From the first line to the last, reproduce the records exactly.
(Data for analysis begins)
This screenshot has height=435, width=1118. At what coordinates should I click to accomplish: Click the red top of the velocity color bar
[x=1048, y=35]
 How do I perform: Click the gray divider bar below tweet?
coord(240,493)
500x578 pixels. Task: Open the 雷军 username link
(Data for analysis ends)
• **Answer**:
This screenshot has height=435, width=1118. At what coordinates should I click to accomplish: Click the red top of the velocity color bar
[x=1048, y=35]
 How do I perform: Click the gray divider bar below tweet?
coord(240,493)
500x578 pixels. Task: Open the 雷军 username link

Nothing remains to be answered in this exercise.